Yine yaklaşık iki buçuk milyar insan
sanitasyon hizmetlerinden yoksun bulunuyor. Özellikle kadınlar ve çocuklar bu
yoksunluktan çok daha fazla olumsuz etkileniyorlar.
İç savaşlar ve terörist eylemler
dünyanın birçok ülkesinde insanlık üzerinde ağır tahribatlar yapıyor…
Dünya çevre gününe be açıdan bakıldığında
küresel topluma ve Birleşmiş Milletlerin bu tür sorunları çözmekle görevli
kuruluşlarına çok önemli görevler düşüyor. Konuyu gündeme getirmek sadece bir
anma ve kutlama veya rakamlarla açıklamak yeterli olmuyor. Bu sorunları çözmek
için kalıcı çözümler sunacak ve uygulamasını yapacak bir anlayış ve hareketi
gerektiriyor.
Bu nedenle gerek BM ve gerekse
küresel ve yerel çevreci kuruluşlar ‘çevre gününü’ söz konusu zorlukları aşacak
bir anlayış ve yaklaşımla kutlamaları gerekir. Sadece seramonik bir bakış
sorunların çözmede yeterli olmuyor.
Çevrenin günümüzde en önde gelen
sıkıntıları, azalan tabii kaynaklar; en başta toprak, su ve aynı zamanda
kirlilik. Sanayi devriminin başladığı günden bugüne kadar başta insan ve bütün
canlılar için lazım olan temel kaynaklar bir taraftan azalırken diğer taraftan
da ciddi manada bir kirlilik tehlikesi ile karşı karşıya bulunuyor.

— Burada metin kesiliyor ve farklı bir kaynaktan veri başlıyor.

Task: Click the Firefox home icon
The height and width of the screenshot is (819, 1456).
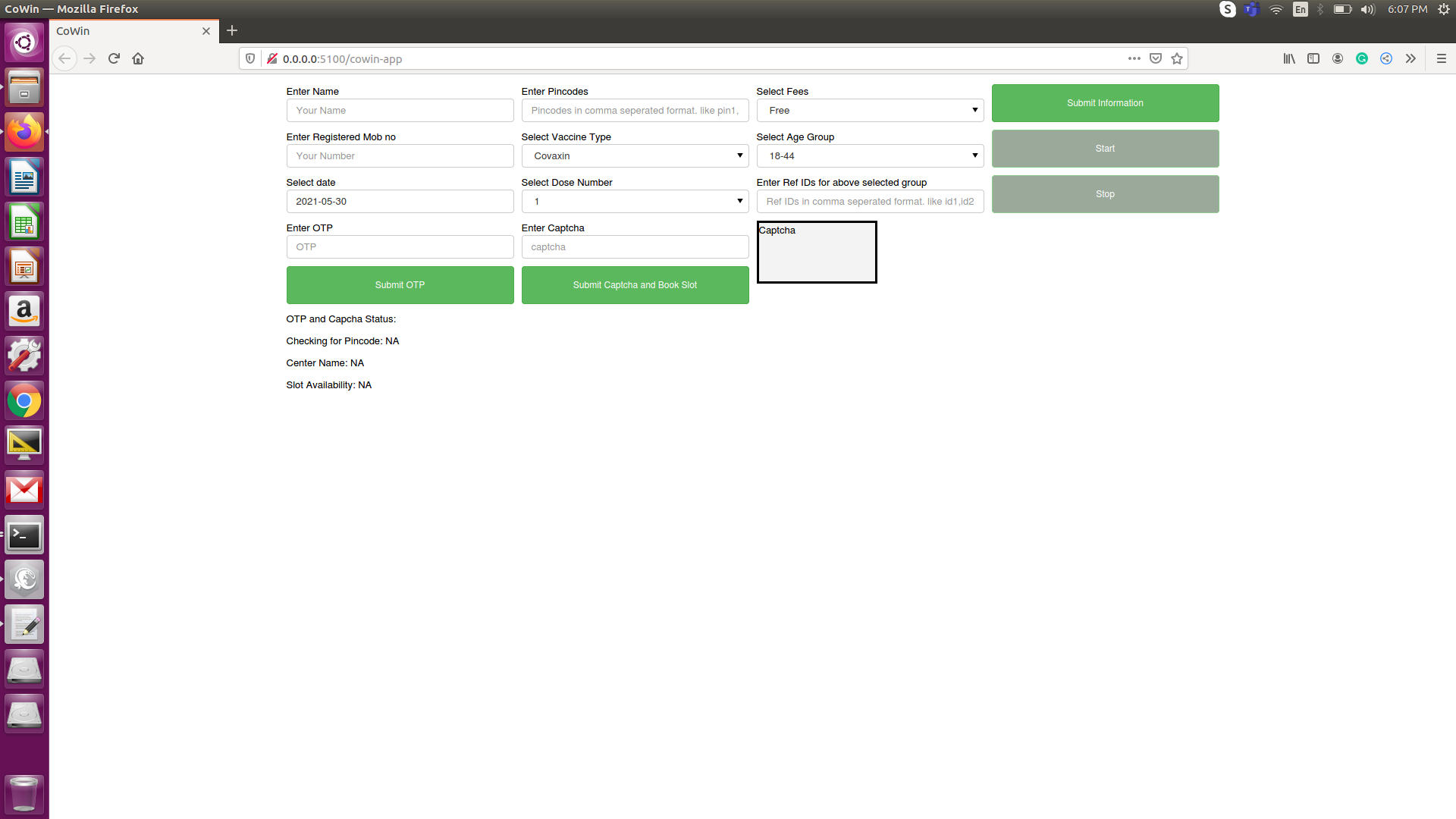Action: pos(138,58)
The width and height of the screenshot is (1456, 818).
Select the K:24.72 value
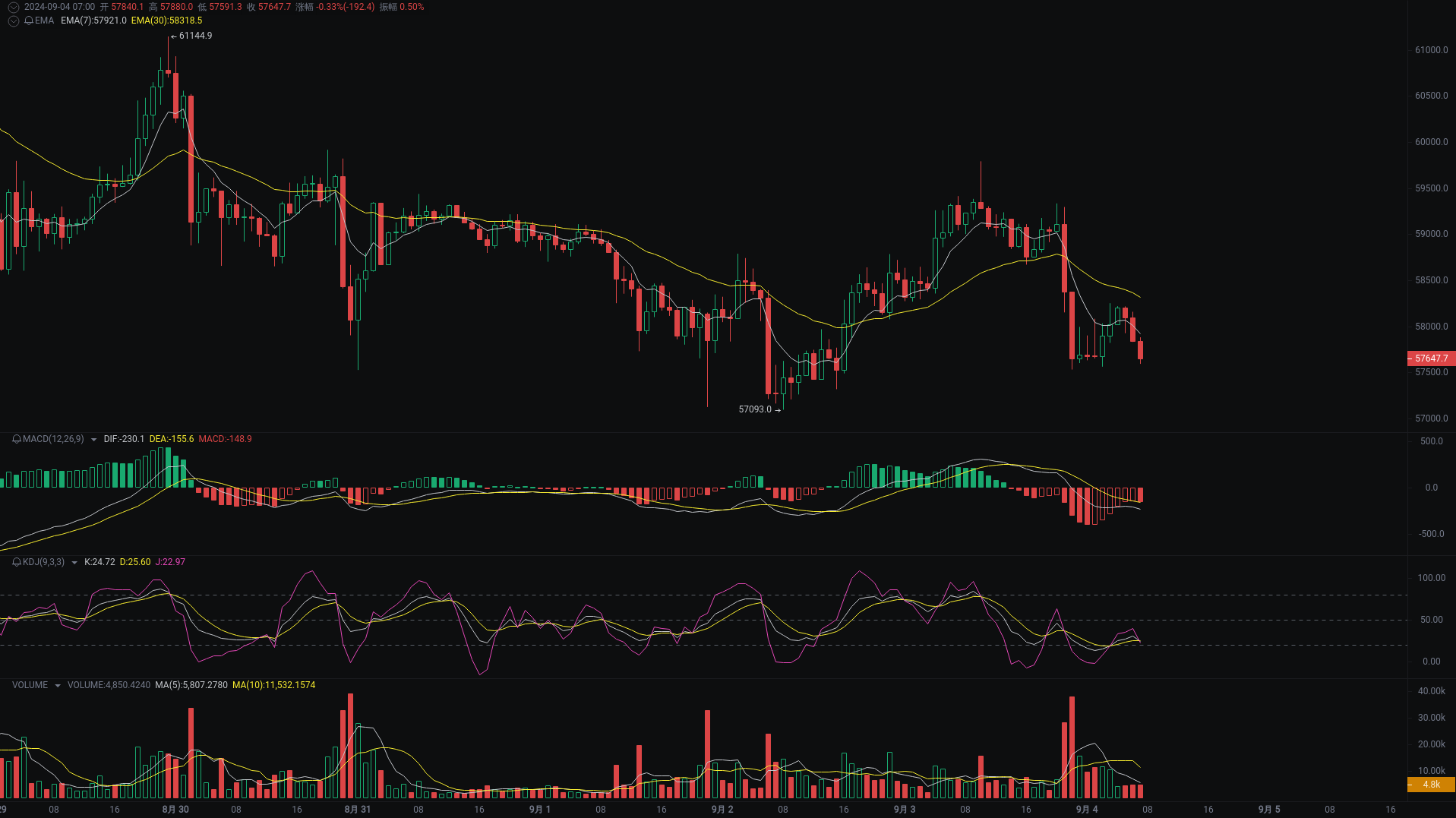(x=99, y=562)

Dünya nüfusu 1972 yılında 3,85 milyar
iken 2012 yılı sonunda 7 milyara ulaşmış ve bu seyir ile rakam 2050 yılında 9
milyar, 2100 yılında 10 milyar olacağı bekleniyor.
Nüfus sürekli artarken mevcut ve
artan nüfusu beslemek için temel kaynaklar azalma eğilimi gösteriyor. Bu da şu
anda bile çeşitli nedenlerden dolayı dünya nüfusunun tamamı beslenemediği gibi,
gelecek şartlarında ise bu işin daha zorlaşacağı yönündeki endişeleri gündeme
getiriyor.
BM tarafından bir hak olarak kabul
edilen ‘çevre hakkına’ dikkat gösterilmesi gerekiyor.
Hele savaşı, terörü yaşayan Suriye,
Afganistan gibi ülkelerdeki insanların çevre hakkını BM bu vesileyle çözüm
önerileriyle gündeme getirmeli. Bozulan çevre bu insanların hayatta kalma haklarını
ihlal ediyor. Her türlü haktan yoksun bir şekilde hayat mücadelesi veren bu
ülkelerdeki insanların içinde bulundukları insanlık dışı ortamı hazırlayan
ülkelerin bu insanların çevre ve yaşama haklarını ihlal ettiklerini bilmesi gerekiyor.
İşte dünya çevre gününde çevreci kuruluşlar bu insanların haklarının
destekleyen nitelikte etkinlik yapmaları gerekirdi. Fakat amaç çevre ve
insanlık olmayınca konu asıl amacından saptırılıyor…
BM’nin ve uluslararası toplumun
mevcut anlayış içinde kalarak küresel zorlukları aşma konusunda başarılı olması
zor görünüyor. Bu da bu hususta samimiyet gerektiriyor.